Three transportation corridors connect the Arctic Passages to world markets: The Northern Maritime Corridor (NMC), the “Northern Pacific Corridor” (NPC) and the “Fram Corridor” (FC). The NPC connects with all three Passages in the East, as does the NMC in the West. In the short and medium terms, the Fram Corridor serves only as an alternative to the NMC due to sea ice conditions. For this reason we will concentrate our attention on the NMC and NPC only.

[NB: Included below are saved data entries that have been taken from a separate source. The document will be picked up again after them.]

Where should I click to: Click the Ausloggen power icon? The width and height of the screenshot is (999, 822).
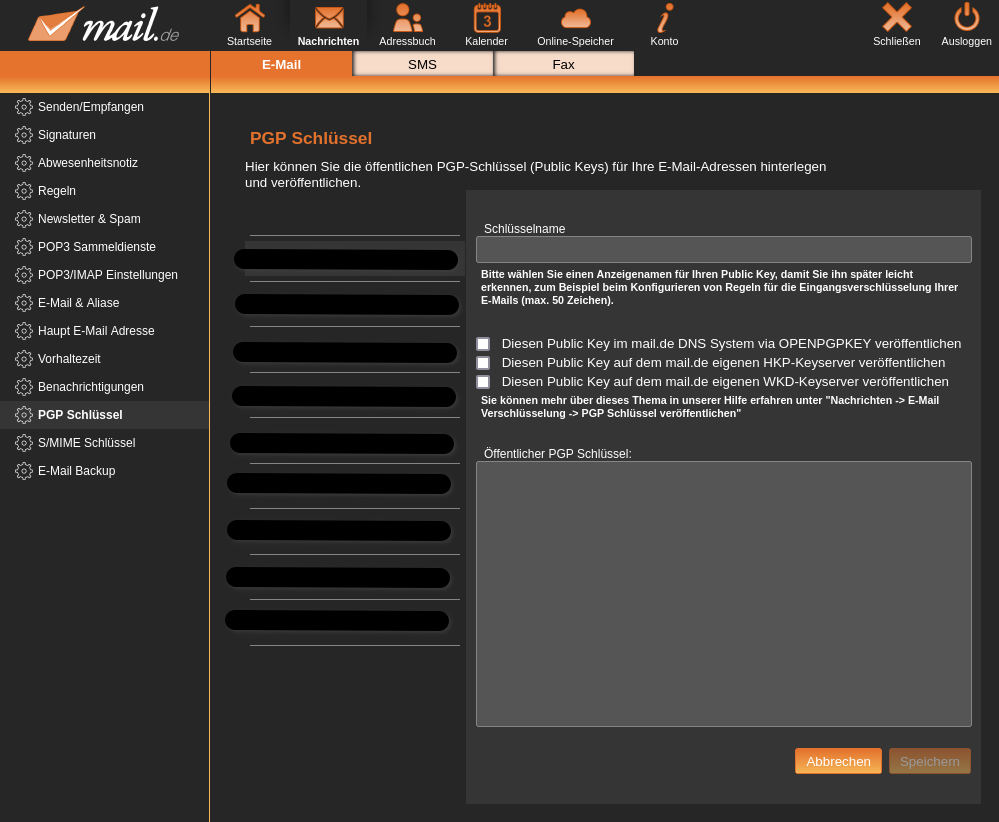point(966,18)
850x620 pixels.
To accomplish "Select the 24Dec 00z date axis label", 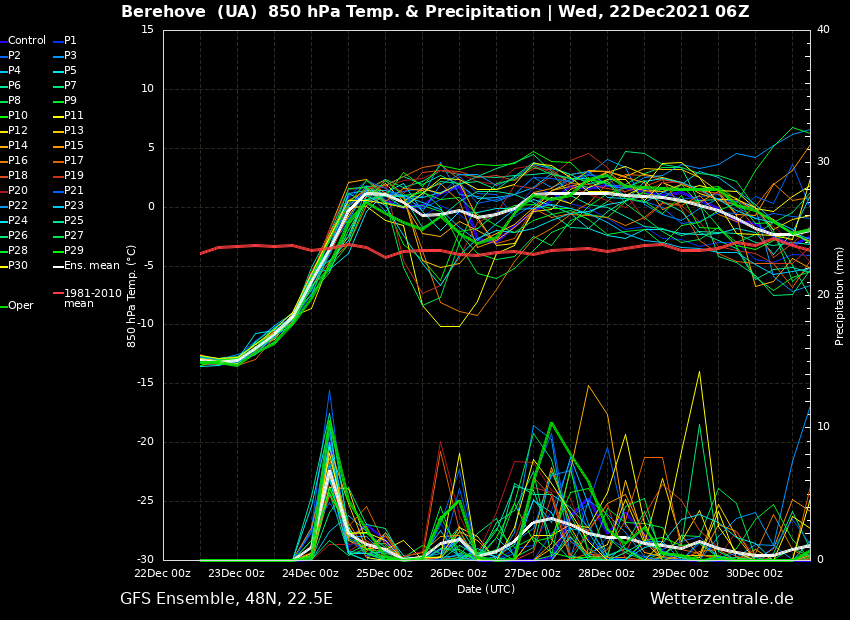I will [310, 574].
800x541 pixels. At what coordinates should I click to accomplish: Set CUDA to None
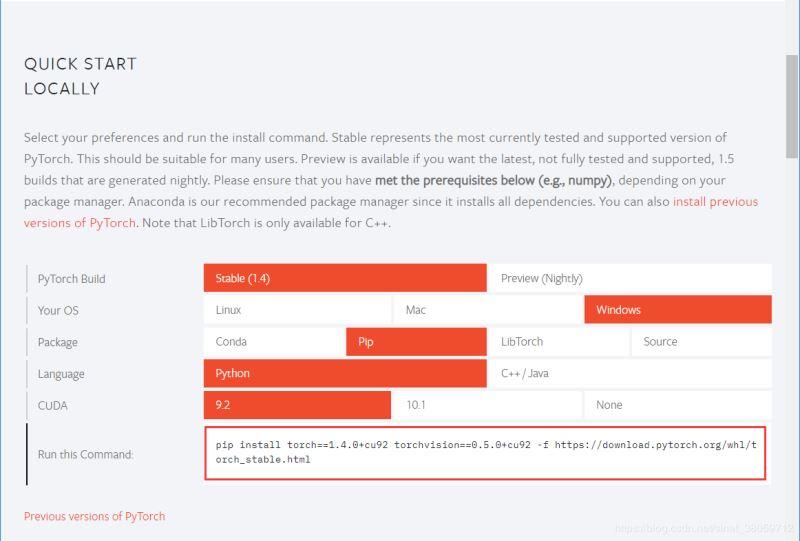pos(677,405)
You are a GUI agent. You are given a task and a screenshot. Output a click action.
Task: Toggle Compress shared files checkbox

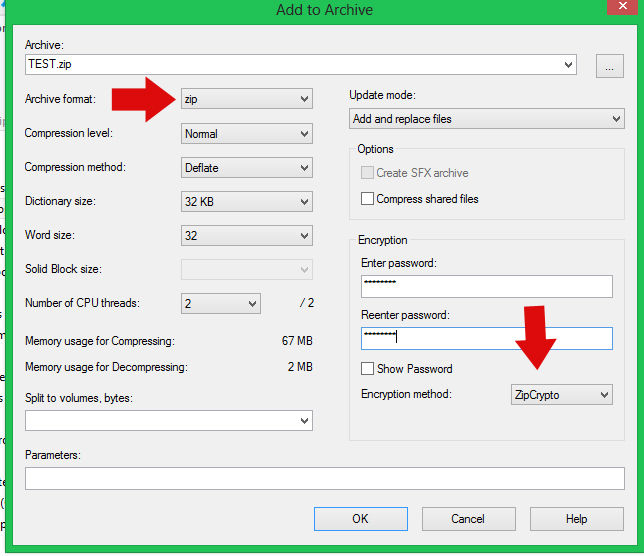[368, 199]
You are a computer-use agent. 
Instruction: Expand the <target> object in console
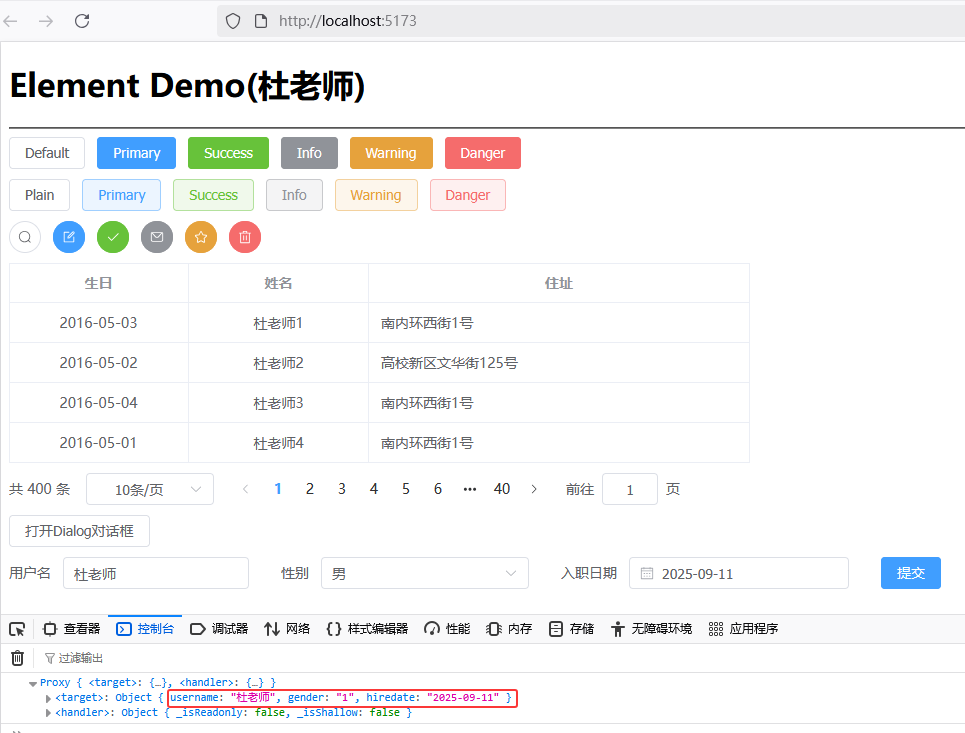pos(49,698)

The Northern Maritime Corridor

The Northern Maritime Corridor stretches from the White Sea in the north, with partners in Murmansk, Nenets and Archangel regions, to multiple ports in the North Sea. The corridor involves 22 regions in 8 countries and was approved as an inter-regional project by the EU in 2002. The NMC connects North West Russia to the European continent and the European continent to the Pacific Ocean. The NMC is the High Way of EU to and from the Arctic – a visible sign of her economic and political interest in Arctic affairs. Non-Arctic states have been active in establishing a connecting “bridge” between the Arctic Ocean and themselves.

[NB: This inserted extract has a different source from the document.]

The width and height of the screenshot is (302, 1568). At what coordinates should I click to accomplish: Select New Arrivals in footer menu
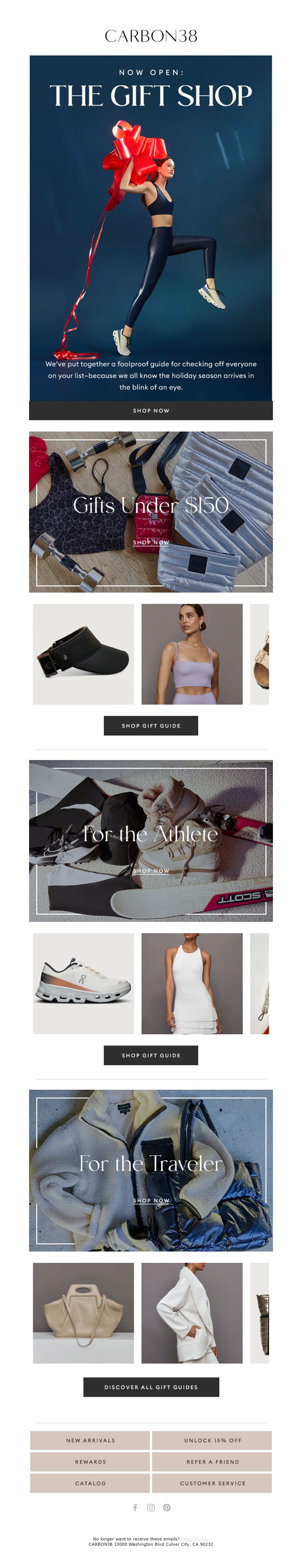(x=90, y=1440)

The Northern Pacific Corridor

The Northern Pacific Corridor has not yet been established or officially baptized. It got its name for the purpose of this study. As of today, it is a High Sea area pending the establishment of a cooperative corridor among the littoral states to the North Pacific. If and when established, it most likely will extend in two directions from the Bering Strait: southward to somewhere in South East Asia and eastward to the North American west coast.

The waters of the North Pacific have been used for transportation purposes for decades and will continue to be so also in the future. As such, there is no pressing need of a formally established corridor. However, as of now, these waters lack the political and logistical framework of an inter-state corridor. Such a corridor will add some extra navigational value to these waters and contribute to reduce regional political tensions and provide more safety of navigation.

There are signs in regional politics that these waters may be converted into an inter-state corridor through cooperation among North Pacific countries, in particular Japan, South Korea and China. If this materializes, non-Arctic states will be instrumental also in the North Pacific to link the Arctic to their own markets.

The Corridors in Comparison

 The NMC is by far the safest and most developed of the three corridors. It was established by EU in collaboration with Russia and Norway. Regional tensions and lack of pressing needs explain why the countries of the North Pacific have not yet established a similar corridor in the Pacific Ocean. Indications are that this may change in due time, possibly with China as a prime mover. If and when that happens, non-Arctic states in the North Atlantic and North Pacific clearly signal their interest to take part in Arctic resources developments and to pool resources with the Arctic five.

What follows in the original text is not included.